Victor Harbour, known by the Ramindjeri people as Nulcoowarra, is a coastal town. Since 1860’s, horse-drawn trams have transferred goods across the causeway to the Granite Island settlement …..home to a wild penguin colony. Lynne and I booked to be transported to Granite Island on the first morning trip, but discovered they had rescheduled the tramway timings by an hour…so we walked across instead. I loved seeing Rebecca Rose’s ‘In Awe’, comprising 56 oars collected from rowing clubs across NZ – reflecting on the circumstances that precipitated ancestors to pick up their oars and make those journeys. Good exercise for the morning and we got to catch the first horse back….haha!
We picked Stef up and headed for a walk of a section of the Victor Harbour Heritage Trail, from Petrel Cove towards Kings Beach, probably about 4kms return. Absolutely breathtakingly beautiful coastline……a challenge for photos because of the angle of the sun. Stef, Lynne and Mitzy really enjoying the environs!
A short drive from Victor Harbour to the Hindmarsh Valley, and there’s a short walk down about 200 steps to the official lookout to see the Hindmarsh Falls, but you can peep through the trees on the descent, to see water cascading over numerous pools.
Off to Goolwa the following day, a historic river port on the Murray River, where the Murray mouth and South Ocean meet and gateway to the Coorong National Park – of enormous cultural significance to the Ngarrindjeri people, with ancient mounds of discarded shells throughout the park revealing archaeological evidence of campsites over thousands of years. Also where ‘Storm Boy’ was filmed in 1976.
Saltwater Cafe for lunch, with Mitzy in our bad books, because of her barky behaviour vis-a-vis other tethered (and ‘chilled’) canines.
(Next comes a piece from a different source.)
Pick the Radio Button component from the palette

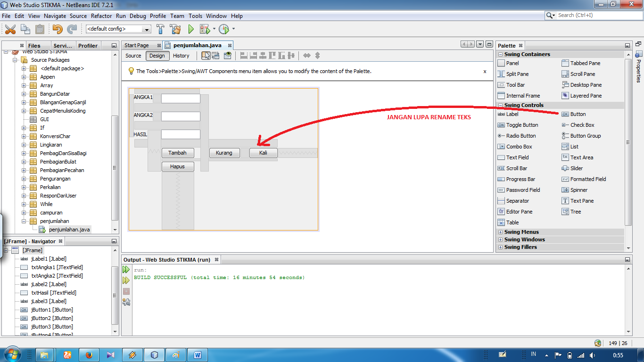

We did a lovely drive along the Goolwa waterways towards the Barrage, a dam constructed in 1940, to restrict salt water ingress into the river during tidal events, as well as maintaining water levels in the lower lakes. Lots of birds gather here: we saw terns, grey herons and pelicans.
Then across the bridge to Hindmarsh Island. Captain Charles Sturt stood on the highest point on the island when he identified and mapped the mouth of the River Murray. We looked for Cape Barren geese but alas, none in sight. Just did a stroll along the waterfront.
We stopped off at the award-winning ArtWorx gallery, just out of Goolwa. Fantastic paintings by local and interstate artists, indoor and outdoor sculptures, jewellery, ceramics and artisan timber works – so much to see and delight in. I had to get “the Climber”…and 3 flying pelicans for Lynne.
Another highlight of our trip was the beautiful Port Elliott, situated on sheltered Horseshoe Bay, a small bay off the much larger Encounter Bay. The port was established to provide a safe seaport for Murray River trade which terminated at Goolwa. Goods and passengers were carried between Goolwa and Port Elliott on the first public railway in Australia completed in 1854. We strolled over a part of the Harbourmaster’s Walking Trail with delightful coastal views.
Overnighter at Victor Harbour, with a delish dinner at the Golf Club bistro.
And bid a fond farewell to the area next morning @ Qahwa Coffee Roasters Espresso Bar for brekkie – with a view of the Fleurieu volleyball courts next door! Only in SA!